2.3. In Silico Studies

The primary targets that interact with nitrofurans in the context of tuberculosis are deazaflavin-dependent nitroreductase (Ddn) and NAD(P)H nitroreductase Acg (Rv2032). It is currently not possible to model the interaction of the studied compounds with the Acg protein due to the lack of a molecular basis, despite the availability of the protein structure. Therefore, the interaction of the target compounds with the Ddn protein was modeled only. The binding poses of the ligands were predicted using the induced fit docking method (IFD). IFD docking, a modeling technique that allows the estimation of ligand-induced changes in the receptor structure, is a variation of molecular docking that considers the possible mobility of a receptor upon binding to a small molecule within a given radius (in this case, 6 Å from the ligand) in a limited way. Calculations were performed for a number of substances, including the most active and least active compounds (Table 2).

### DATA TO EXAMINE:
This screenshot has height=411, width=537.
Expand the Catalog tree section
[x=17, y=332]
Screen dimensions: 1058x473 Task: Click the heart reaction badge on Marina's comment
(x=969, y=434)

### YOUR TASK:
Continue the passage about modeling nitrofuran binding to the Ddn protein, starting after its last sentence.

### RESULT OF THIS EXERCISE:
The IFD docking into the active cavity of deazaflavin-dependent nitroreductase yielded more promising outcomes. The estimated function score correlated with the MIC value. Concurrently, the active compounds exhibited a favorable binding pose quality. The nitrofuran moiety of the molecule was correctly oriented in the direction of the catalytic center of the protein and was planar relative to the flavin mononucleotide (FMN). A three-dimensional stacking analysis of compounds 3f and 3l (leaders) as well as 3c and 3p (least active) revealed the influence of the substituent at the pyrimidine fragment of the scaffold. The halogenphenyl moiety provided the necessary lipophilic contacts with Met21, Trp20, Ile18, and Phe17 (in the case of 3f, l), which ensured an energetically more favorable interaction with Ddn nitroreductase (see Figure 2). Substances within the activity gradient, such as 3d and related compounds, possessed lipophilic substituents that interacted with the aforementioned lipophilic amino acids to a limited extent.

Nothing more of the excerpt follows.